Acquisition: Thomas Schütte, "Man Without Face"
Working across media to explore themes of cultural history and the
human struggle for progress, Thomas Schütte (b. 1954) is best known for
his sculptural output and his focus sculpture and the role of the
monument. A leading artist of his generation, Schütte demonstrates his
concerns in a variety of scales, often within a given series and a
combination of architectural and figurative elements. Man Without Face (2018) is the first work by Schütte to enter the Gallery’s collection.
Using
new approaches to traditional sculpture, Schütte’s examines the human
form by presenting the figure in a series of anti-heroic postures. In
1982/1983 Schütte made his first figural work, Man in Mud, which
developed from the simple solution to a problem: to keep a figure
upright, the artist inserted the figure’s legs in a box that came up to
its knees. The work came to represent the existential crisis of
modernity’s constant need for progress.
The artist has made more
than 20 variants of this work in different sizes and configurations,
each subsequent work unmaking the previous work’s meaning and
interpretation. Schütte’s most recent series of bronzes explores new
dimensions of this earlier work to look at the artist’s own progress.

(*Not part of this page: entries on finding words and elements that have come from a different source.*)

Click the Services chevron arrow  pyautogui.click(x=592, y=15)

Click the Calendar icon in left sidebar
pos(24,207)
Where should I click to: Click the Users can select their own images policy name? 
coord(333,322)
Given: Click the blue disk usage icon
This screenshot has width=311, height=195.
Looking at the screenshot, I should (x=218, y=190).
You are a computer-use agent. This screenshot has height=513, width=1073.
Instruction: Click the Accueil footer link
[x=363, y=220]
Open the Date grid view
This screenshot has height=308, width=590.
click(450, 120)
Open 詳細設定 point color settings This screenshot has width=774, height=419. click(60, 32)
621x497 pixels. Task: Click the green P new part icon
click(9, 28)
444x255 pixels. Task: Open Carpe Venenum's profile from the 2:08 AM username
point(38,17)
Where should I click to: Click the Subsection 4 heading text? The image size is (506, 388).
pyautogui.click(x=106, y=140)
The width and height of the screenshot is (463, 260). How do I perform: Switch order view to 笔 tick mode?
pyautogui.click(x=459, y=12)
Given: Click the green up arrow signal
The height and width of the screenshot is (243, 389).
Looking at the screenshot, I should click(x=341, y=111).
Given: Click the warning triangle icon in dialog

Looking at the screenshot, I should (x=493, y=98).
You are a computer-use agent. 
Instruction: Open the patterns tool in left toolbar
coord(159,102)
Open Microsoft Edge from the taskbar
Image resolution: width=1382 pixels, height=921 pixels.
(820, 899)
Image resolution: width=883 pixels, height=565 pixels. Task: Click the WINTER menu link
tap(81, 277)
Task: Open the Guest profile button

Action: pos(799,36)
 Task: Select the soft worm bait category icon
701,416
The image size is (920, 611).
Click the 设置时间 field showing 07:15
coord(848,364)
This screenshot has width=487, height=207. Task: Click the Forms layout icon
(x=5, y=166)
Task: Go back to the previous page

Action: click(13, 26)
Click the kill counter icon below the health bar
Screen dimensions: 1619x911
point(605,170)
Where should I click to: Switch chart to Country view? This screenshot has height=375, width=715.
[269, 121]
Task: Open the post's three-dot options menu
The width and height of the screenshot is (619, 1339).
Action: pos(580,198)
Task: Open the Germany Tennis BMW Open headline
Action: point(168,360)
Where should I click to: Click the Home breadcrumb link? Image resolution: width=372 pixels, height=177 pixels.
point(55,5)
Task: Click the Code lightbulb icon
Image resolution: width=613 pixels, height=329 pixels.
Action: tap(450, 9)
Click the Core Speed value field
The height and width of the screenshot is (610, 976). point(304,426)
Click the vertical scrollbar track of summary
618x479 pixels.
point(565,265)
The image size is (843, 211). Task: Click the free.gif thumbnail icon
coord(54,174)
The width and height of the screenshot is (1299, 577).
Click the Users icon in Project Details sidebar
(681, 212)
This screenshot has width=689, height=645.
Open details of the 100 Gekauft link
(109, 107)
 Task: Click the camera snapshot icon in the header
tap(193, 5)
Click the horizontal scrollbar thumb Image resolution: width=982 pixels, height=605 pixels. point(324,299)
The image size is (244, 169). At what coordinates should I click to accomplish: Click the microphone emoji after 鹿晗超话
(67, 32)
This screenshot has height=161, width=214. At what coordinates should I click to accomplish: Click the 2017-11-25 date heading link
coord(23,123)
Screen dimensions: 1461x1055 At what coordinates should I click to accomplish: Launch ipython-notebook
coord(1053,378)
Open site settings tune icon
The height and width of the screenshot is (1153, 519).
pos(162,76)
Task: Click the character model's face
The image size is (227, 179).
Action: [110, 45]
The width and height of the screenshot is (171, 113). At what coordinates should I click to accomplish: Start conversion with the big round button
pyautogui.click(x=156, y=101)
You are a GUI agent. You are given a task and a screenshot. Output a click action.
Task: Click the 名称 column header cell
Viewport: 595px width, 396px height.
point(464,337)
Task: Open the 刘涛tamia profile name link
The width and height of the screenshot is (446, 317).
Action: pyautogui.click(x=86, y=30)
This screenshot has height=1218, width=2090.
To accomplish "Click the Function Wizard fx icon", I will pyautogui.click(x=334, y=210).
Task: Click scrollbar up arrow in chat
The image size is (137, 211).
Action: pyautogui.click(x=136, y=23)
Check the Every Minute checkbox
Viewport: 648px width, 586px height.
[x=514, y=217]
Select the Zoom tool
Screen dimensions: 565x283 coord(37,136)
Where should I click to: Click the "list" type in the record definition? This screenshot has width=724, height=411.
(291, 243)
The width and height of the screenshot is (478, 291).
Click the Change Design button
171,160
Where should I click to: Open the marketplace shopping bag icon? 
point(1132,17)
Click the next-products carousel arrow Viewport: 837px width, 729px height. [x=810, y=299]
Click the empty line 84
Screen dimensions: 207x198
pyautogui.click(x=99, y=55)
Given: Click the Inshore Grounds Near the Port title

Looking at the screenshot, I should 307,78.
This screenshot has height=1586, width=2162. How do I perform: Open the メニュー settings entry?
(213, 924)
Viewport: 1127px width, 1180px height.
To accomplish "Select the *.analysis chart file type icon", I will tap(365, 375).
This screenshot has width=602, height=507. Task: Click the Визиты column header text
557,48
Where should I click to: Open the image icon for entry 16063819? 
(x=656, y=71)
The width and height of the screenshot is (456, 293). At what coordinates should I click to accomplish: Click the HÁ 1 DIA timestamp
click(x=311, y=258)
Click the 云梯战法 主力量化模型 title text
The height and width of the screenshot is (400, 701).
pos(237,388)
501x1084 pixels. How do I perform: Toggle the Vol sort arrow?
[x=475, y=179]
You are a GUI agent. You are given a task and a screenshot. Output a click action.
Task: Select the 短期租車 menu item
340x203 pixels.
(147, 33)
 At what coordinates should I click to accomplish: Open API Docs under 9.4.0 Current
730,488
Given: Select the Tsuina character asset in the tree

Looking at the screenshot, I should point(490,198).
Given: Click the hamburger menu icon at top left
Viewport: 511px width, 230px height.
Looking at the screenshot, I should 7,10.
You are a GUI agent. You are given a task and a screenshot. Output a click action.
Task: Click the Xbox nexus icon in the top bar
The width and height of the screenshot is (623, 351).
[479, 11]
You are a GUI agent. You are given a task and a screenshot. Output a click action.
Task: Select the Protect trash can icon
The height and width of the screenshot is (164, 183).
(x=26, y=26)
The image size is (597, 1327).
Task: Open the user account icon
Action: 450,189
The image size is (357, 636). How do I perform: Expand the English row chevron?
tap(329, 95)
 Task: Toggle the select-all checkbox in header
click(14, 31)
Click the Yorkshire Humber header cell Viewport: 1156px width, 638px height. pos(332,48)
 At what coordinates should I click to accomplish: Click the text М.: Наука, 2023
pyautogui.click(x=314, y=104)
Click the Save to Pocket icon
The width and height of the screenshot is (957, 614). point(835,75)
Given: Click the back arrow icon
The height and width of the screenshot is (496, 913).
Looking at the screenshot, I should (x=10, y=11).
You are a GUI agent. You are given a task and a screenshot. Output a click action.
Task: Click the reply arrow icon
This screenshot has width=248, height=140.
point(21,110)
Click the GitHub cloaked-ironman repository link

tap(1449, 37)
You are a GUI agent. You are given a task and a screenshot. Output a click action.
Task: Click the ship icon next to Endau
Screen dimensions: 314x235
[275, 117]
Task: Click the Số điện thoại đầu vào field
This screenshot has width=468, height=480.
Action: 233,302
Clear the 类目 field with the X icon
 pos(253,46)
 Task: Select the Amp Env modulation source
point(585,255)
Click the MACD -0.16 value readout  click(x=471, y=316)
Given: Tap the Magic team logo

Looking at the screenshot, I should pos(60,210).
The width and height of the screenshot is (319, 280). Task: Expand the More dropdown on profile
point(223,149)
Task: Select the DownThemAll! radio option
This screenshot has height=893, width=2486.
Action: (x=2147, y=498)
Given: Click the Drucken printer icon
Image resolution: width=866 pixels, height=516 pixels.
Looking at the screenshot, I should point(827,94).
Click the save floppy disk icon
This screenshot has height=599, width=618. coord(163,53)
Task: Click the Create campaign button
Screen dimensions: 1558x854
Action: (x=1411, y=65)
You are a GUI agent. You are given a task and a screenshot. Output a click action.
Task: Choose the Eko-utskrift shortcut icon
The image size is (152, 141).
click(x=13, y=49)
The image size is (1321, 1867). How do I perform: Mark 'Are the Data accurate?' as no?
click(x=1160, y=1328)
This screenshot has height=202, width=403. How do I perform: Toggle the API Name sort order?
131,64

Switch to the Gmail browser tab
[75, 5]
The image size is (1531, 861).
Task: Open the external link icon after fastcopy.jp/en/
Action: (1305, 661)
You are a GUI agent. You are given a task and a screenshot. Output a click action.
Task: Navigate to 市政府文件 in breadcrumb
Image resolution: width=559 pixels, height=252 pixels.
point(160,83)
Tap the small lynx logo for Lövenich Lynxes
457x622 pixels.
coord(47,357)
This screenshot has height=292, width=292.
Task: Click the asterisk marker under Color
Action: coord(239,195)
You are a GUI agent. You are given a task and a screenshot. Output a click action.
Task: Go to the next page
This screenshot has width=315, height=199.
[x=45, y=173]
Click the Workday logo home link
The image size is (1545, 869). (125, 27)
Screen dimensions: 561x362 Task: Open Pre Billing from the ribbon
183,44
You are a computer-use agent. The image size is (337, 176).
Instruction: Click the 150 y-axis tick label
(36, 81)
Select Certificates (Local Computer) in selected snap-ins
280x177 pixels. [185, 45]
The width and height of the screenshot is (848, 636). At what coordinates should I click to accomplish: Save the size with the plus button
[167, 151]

The National Gallery’s cast of Man Without Face, is the second
largest of these works and features a laborer standing up to his shins
in muck. In place of his face is a sheer vertical surface, as if his
identity had been sliced off, and in his right hand he holds his own
mask-like visage, with eyes open and gazing back, away from the figure.
In Man Without Face, Schütte imagines a way forward by looking back.